** Start Provided information **
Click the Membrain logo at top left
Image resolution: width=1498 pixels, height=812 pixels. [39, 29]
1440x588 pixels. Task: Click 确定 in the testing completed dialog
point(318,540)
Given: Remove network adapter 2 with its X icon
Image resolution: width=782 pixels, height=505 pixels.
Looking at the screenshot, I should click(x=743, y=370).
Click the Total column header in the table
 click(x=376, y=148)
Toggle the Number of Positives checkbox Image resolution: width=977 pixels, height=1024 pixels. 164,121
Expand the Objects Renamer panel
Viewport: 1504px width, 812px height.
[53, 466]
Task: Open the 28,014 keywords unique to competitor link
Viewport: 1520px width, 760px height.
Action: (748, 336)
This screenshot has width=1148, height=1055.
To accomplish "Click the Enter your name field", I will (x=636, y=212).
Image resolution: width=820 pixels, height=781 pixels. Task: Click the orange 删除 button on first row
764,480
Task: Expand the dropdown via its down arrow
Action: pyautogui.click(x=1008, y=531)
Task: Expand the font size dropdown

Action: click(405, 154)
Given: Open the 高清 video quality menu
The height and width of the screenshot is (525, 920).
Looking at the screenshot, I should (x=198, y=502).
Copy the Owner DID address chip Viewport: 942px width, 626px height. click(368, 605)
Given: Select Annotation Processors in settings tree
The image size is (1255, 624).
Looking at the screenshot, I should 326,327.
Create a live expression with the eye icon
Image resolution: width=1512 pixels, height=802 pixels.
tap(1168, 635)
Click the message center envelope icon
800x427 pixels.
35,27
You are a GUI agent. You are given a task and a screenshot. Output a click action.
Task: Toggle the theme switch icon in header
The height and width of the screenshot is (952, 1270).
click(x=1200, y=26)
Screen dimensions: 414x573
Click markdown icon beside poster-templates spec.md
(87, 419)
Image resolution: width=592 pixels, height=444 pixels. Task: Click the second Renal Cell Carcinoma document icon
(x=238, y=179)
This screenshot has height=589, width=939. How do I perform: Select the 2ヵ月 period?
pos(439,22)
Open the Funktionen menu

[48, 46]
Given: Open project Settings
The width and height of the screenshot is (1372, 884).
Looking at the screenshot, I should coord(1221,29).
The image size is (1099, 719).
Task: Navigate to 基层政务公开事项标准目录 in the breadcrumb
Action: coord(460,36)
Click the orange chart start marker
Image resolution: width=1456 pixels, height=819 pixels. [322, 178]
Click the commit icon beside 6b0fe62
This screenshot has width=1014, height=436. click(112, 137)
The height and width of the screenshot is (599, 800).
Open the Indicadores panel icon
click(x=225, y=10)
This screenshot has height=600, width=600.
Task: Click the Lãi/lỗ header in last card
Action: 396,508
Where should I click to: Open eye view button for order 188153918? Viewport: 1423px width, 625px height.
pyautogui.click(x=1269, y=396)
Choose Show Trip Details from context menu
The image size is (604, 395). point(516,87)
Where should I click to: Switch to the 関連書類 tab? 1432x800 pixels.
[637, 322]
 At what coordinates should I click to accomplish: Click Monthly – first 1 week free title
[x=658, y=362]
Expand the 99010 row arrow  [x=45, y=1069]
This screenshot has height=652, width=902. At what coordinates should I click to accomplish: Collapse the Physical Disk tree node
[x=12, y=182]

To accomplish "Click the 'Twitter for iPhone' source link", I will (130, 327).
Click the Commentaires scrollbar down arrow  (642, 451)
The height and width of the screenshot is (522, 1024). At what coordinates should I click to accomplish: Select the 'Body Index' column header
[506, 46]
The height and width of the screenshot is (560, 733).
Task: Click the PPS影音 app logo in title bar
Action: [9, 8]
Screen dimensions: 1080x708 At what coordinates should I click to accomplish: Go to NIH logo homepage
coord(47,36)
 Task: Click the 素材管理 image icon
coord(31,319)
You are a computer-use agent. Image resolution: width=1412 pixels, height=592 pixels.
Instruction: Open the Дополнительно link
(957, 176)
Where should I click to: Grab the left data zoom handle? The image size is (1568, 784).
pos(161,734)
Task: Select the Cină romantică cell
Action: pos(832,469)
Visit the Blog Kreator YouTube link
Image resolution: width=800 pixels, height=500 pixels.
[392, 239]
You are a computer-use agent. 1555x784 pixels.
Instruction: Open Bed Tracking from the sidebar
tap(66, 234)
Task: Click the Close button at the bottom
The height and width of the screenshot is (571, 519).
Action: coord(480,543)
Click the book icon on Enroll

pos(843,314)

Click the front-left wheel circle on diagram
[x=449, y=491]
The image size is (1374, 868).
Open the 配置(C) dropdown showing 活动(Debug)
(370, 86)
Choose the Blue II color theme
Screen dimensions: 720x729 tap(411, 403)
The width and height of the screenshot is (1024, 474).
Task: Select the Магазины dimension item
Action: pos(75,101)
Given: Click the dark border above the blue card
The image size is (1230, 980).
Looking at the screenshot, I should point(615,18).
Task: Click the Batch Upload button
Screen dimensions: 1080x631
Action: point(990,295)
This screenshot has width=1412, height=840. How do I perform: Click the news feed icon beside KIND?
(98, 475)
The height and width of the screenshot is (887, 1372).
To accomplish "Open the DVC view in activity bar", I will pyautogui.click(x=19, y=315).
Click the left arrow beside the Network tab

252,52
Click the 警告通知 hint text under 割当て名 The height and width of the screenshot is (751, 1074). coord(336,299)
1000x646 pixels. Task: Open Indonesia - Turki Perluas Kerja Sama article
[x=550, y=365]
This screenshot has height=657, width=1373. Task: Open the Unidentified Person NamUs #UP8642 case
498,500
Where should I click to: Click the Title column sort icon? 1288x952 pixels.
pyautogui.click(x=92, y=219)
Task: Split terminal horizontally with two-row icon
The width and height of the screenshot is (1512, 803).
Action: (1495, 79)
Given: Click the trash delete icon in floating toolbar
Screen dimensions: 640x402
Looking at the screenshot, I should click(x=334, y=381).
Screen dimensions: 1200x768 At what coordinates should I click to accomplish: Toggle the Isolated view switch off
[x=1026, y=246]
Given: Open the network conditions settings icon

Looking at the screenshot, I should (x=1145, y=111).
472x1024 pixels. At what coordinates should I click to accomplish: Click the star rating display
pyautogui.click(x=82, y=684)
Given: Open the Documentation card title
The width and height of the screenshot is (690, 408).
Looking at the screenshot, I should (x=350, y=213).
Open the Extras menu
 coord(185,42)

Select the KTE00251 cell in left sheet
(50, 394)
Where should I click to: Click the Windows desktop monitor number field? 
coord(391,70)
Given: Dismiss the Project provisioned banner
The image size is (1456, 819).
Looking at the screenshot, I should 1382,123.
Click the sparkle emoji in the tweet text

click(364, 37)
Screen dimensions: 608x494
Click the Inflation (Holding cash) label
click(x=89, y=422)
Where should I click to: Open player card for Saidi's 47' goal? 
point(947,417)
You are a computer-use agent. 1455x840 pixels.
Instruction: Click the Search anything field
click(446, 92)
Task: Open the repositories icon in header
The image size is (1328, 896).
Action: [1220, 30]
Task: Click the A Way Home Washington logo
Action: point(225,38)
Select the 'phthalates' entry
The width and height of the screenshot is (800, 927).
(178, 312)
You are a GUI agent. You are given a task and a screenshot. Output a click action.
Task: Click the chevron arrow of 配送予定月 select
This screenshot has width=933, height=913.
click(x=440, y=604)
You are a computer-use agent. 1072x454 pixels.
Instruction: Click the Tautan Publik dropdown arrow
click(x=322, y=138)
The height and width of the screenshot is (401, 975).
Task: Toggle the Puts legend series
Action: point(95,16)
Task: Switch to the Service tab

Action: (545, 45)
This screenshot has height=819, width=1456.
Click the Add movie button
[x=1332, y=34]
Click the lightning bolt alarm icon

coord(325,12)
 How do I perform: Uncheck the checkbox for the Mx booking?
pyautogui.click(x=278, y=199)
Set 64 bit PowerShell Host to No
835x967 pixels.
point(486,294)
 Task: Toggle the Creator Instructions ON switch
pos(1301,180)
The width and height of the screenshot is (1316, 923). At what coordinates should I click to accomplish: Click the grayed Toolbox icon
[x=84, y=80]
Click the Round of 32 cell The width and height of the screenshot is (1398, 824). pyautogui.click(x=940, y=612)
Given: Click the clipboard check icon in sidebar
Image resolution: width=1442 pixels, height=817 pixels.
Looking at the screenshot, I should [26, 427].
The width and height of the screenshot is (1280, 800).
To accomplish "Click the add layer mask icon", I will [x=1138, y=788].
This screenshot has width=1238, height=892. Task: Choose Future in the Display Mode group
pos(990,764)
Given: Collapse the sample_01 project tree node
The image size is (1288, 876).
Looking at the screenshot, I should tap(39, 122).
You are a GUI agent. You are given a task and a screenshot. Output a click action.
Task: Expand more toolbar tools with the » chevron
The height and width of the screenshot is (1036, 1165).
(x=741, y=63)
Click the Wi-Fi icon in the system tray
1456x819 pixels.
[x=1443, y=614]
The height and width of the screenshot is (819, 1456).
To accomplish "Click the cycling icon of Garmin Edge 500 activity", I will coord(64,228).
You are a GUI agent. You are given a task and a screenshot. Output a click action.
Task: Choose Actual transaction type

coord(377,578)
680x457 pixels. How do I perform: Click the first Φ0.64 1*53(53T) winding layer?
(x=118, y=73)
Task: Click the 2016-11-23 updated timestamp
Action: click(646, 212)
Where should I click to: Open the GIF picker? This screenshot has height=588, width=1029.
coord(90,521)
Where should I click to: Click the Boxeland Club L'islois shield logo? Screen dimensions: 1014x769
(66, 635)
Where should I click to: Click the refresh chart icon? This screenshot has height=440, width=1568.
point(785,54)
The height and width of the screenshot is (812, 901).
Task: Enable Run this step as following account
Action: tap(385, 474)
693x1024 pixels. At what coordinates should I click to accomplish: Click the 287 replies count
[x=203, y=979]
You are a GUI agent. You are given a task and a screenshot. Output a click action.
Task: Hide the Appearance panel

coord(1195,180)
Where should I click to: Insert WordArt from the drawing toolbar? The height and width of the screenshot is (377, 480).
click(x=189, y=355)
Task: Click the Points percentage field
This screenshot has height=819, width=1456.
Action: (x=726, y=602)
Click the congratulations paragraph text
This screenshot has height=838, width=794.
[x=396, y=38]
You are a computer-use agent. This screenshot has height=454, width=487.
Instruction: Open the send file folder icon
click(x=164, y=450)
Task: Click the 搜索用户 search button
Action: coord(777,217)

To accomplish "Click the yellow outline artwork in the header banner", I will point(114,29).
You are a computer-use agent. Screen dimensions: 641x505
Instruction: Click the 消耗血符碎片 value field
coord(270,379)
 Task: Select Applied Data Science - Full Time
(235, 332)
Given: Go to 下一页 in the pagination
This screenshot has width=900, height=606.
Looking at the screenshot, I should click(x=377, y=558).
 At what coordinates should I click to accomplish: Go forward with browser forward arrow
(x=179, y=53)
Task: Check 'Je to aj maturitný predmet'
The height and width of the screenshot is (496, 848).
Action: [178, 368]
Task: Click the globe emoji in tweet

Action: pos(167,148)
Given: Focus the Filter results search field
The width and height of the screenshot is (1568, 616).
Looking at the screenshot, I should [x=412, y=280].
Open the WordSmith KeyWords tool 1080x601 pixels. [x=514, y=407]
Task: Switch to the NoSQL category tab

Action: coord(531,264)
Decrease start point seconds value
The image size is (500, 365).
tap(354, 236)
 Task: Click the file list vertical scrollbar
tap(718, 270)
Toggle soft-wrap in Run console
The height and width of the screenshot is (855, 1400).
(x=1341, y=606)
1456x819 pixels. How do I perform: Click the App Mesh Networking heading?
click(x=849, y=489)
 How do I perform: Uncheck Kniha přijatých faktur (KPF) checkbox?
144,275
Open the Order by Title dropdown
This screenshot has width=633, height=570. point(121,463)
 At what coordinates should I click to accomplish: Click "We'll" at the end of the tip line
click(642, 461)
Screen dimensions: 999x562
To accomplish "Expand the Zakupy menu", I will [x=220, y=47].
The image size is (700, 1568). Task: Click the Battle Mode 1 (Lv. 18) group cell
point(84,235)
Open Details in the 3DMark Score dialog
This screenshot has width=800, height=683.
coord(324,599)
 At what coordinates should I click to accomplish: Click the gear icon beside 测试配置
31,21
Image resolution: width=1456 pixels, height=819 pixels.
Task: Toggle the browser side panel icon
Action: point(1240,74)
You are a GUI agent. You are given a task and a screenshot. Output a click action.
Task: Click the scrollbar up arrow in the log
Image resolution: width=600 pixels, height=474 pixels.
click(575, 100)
** End Provided information **
§ What needs to be done
Rename "orange" to "red" in the rows starting with the line that contains "Image resolution: width=820" and going on through the line that contains "Action: click(405, 154)". Return only those lines, with everything else unchanged.

§ Solution to this exercise
Image resolution: width=820 pixels, height=781 pixels. Task: Click the red 删除 button on first row
764,480
Task: Expand the dropdown via its down arrow
Action: pyautogui.click(x=1008, y=531)
Task: Expand the font size dropdown

Action: click(405, 154)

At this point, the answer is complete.